* _What to produce_:
Copy out the records word for word, from the line containing "You are a computer-use" through the line containing "will (125, 206).", including both of those lines.

* _Listed records_:
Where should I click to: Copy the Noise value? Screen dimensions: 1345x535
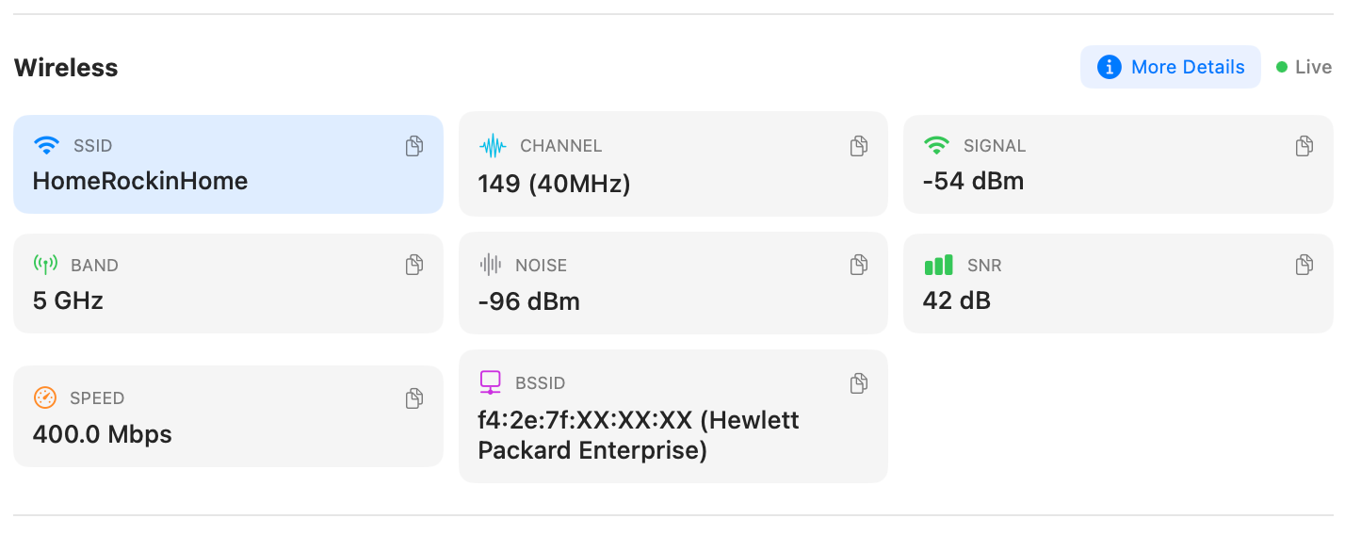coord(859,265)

==

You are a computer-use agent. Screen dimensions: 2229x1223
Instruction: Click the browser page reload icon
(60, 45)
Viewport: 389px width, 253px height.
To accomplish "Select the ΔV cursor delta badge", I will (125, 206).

* _Solution to the problem_:
You are a computer-use agent. Screen dimensions: 2229x1223
Instruction: Click the browser page reload icon
(60, 45)
Viewport: 389px width, 253px height.
To accomplish "Select the ΔV cursor delta badge", I will (125, 206).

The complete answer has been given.